· Um dos erros mais comuns, e também mais sérios, é o de confundir gastos pessoais com gastos da empresa. O patrimônio da empresa não deve ser misturado ao patrimônio dos donos. Para maiores detalhes, vejam o post do dia 20/10/2011: Pessoa Física e Pessoa Jurídica http://manrecontabilidade.blogspot.com/search/label/Pessoa%20Jur%C3%ADdica
· Ausência de um plano de negócios compatível à realidade do mercado. No plano de negócio ficam registrados o conceito do negócio, os riscos, os concorrentes, o perfil da clientela, as estratégias de marketing e o plano financeiro que viabilizará a novo empresa. E lembre-se que o plano de negócio não é um documento fechado em uma gaveta, mas um projeto vivo que você deve manter sempre atualizado.

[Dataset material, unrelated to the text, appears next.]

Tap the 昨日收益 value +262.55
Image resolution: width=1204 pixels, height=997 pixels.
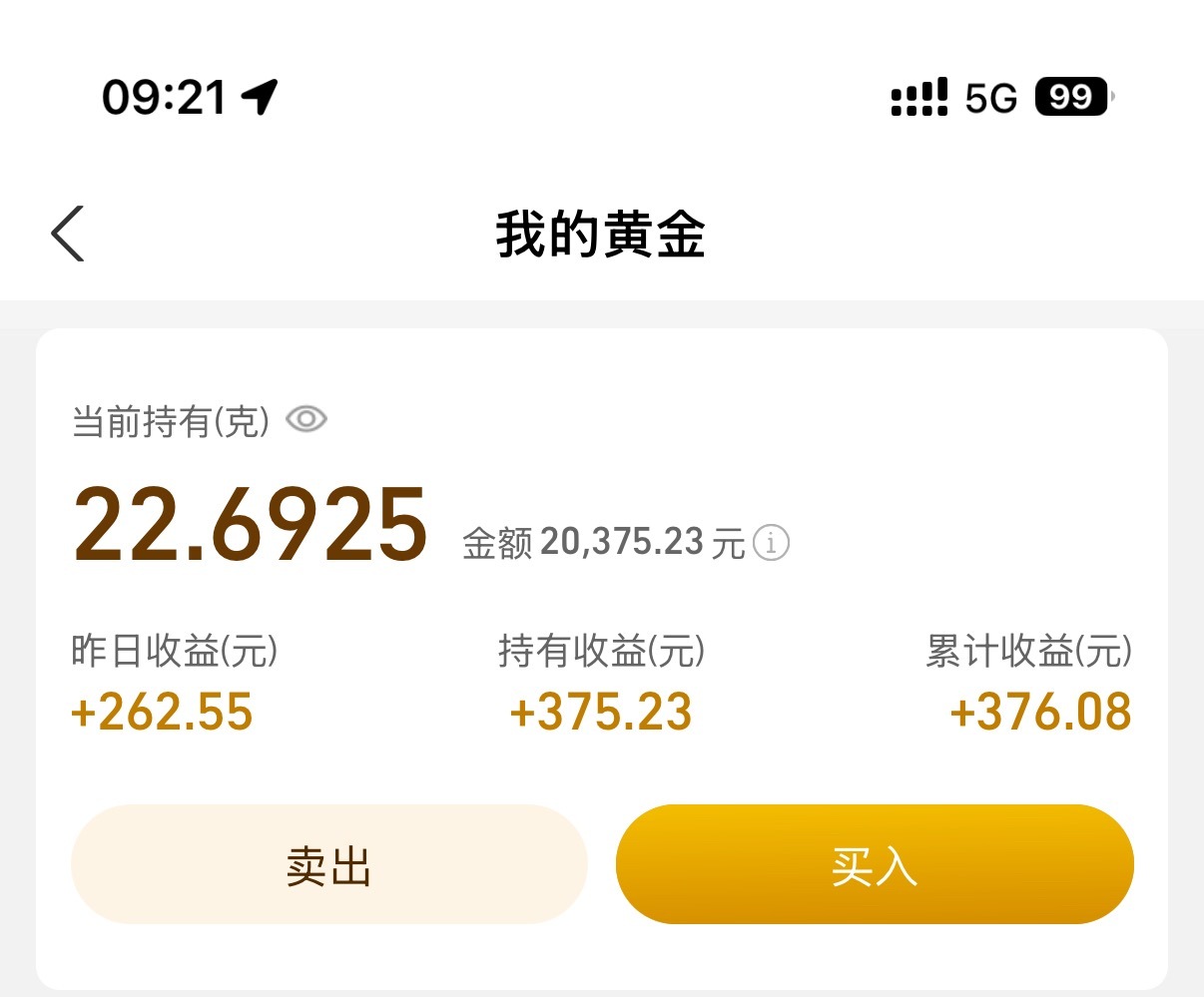click(162, 713)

· Investimento não planejado, ou seja, investir, e fixar metas, sem uma avaliação precisa das necessidades operacionais.
· Estabelecer prazos de venda sem levar em conta o capital de giro.O capital de giro é o recurso destinado para compra de matéria prima, mercadorias, reposição de estoques, despesas administrativas etc.
· Acumular dívidas e utilizar recursos emprestados, a uma alta taxa de juros, para suportar os gastos da empresa.
· Fazer vendas a prazo, sem adotar uma análise de crédito criteriosa, como comprovante de renda ou residência, referências, consultas de crédito, etc.
· Inexperiência dos sócios no ramo de atividade escolhido para o empreendimento.
· Remuneração dos sócios incompatível com a situação financeira da empresa.
Estes são alguns pontos que podem levar uma empresa à falência, porém existem outros. Ressaltamos, contudo, a importância da constante capacitação do empresário.